_WHAT TO WORK ON_
In the piece below on the 2025–26 Kategoria Superiore season, which two clubs were promoted from the Kategoria e Parë?

_DOCUMENT_
Kategoria Superiore
- Season: 2025–26
- Dates: 22 August 2025 – 31 May 2026
- Champions: Egnatia 3rd title
- Relegated: Bylis Flamurtari
- Champions League: Egnatia
- Conference League: Elbasani Vllaznia Dinamo City
- Matches: 186
- Goals: 414 (2.23 per match)
- Top goalscorer: Bekim Balaj (14 goals)
- Biggest home win: Dinamo City 6–2 Tirana (3 December 2025) Egnatia 5–1 Bylis (22 November 2025)
- Biggest away win: Elbasani 0–4 Egnatia (17 May 2026)
- Highest scoring: Dinamo City 6–2 Tirana (3 December 2025)
- Longest winning run: 7 matches Vllaznia
- Longest unbeaten run: 9 matches Egnatia Elbasani Tirana Vllaznia
- Longest winless run: 12 matches Tirana
- Longest losing run: 5 matches Flamurtari Teuta

= 2025–26 Kategoria Superiore =

The 2025–26 Kategoria Superiore was the 87th official season, or 90th season of top-tier football in Albania (including three unofficial championships during World War II) and the 26th season under the name Kategoria Superiore. The season began on 22 August 2025 and ended on 31 May 2026. Egnatia won the league title on 31 May 2026, beating Dinamo City in the final match.

The winners of this season's Kategoria Superiore earned a place in the first qualifying round of the 2026–27 UEFA Champions League, with the second and third placed clubs earning a place in the first qualifying round of the 2026–27 UEFA Conference League.

== Teams ==
Two clubs have earned promotion from the Kategoria e Parë, Flamurtari (promoted after a five-year absence) and Vora (promoted for the first time in their history). Laçi (relegated after sixteen years in the top flight) and Skënderbeu (relegated after two years in the top flight) were relegated to Kategoria e Parë at the conclusion of last season.

_DATA ENTRIES_
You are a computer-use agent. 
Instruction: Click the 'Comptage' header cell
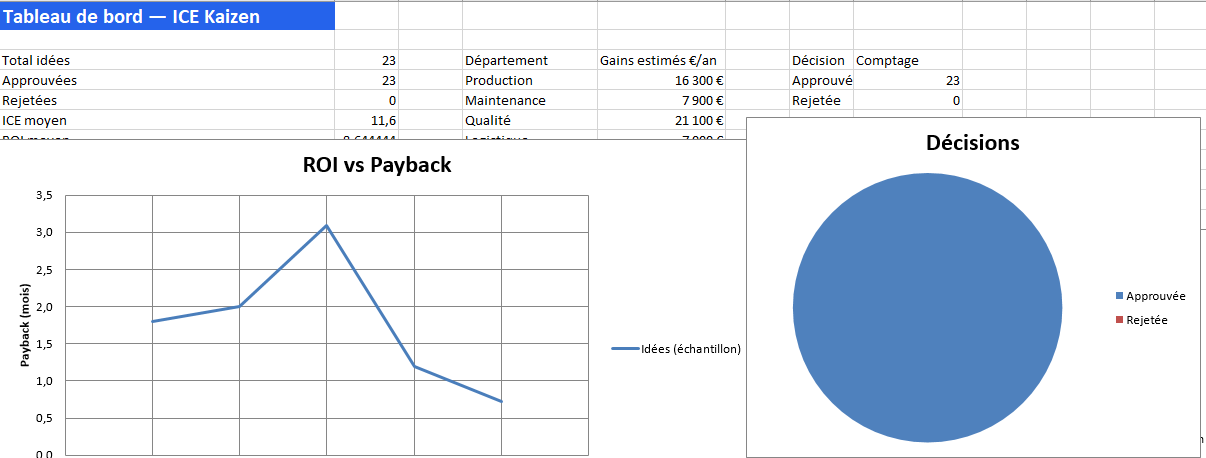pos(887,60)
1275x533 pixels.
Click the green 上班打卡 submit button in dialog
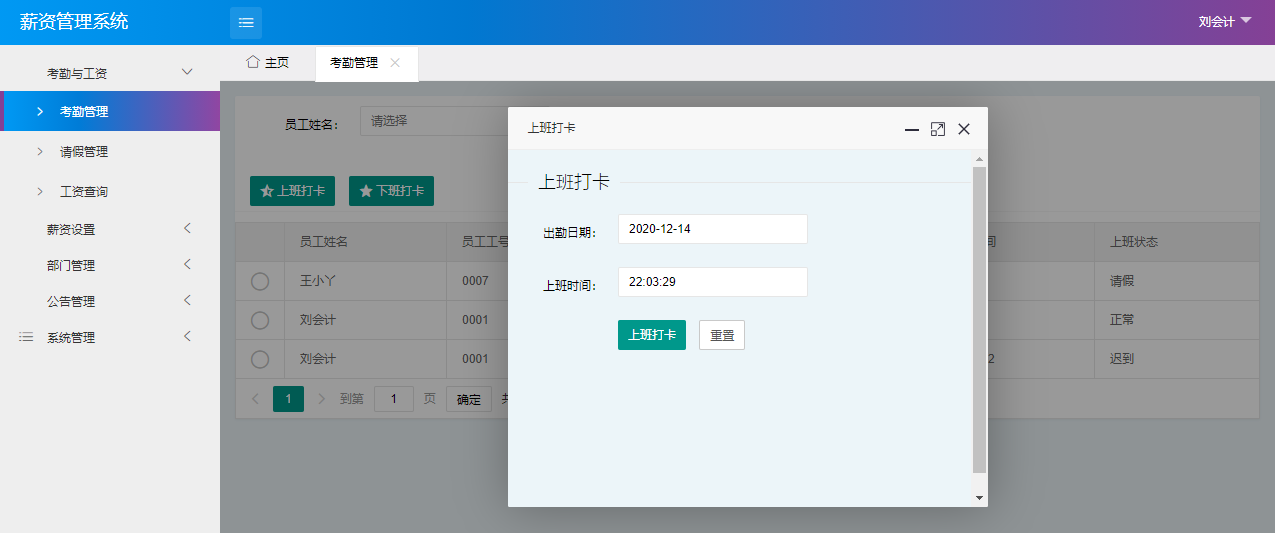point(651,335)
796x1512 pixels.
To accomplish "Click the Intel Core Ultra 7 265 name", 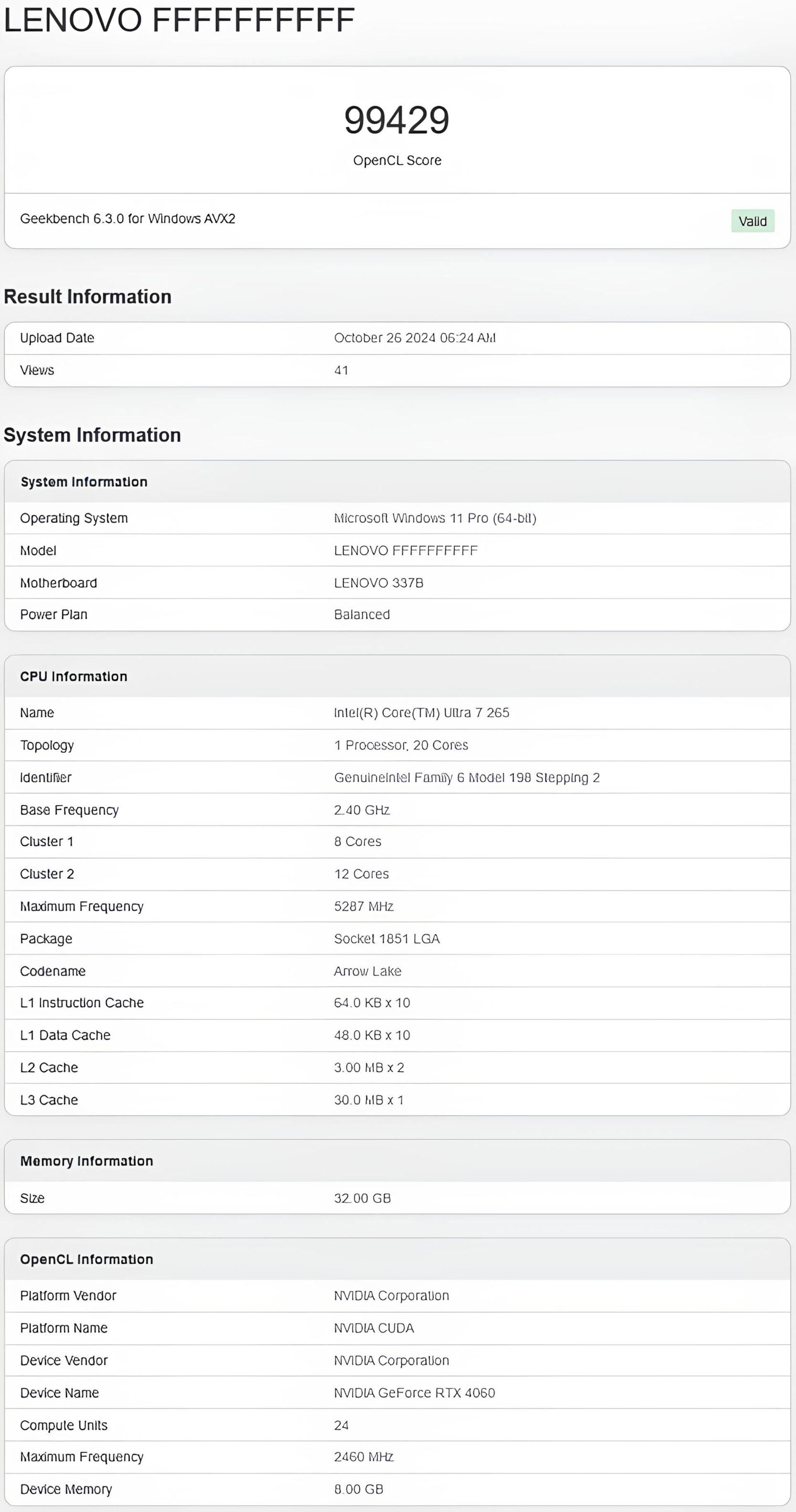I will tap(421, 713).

_ANSWER TO THE EXERCISE_
Flamurtari and Vora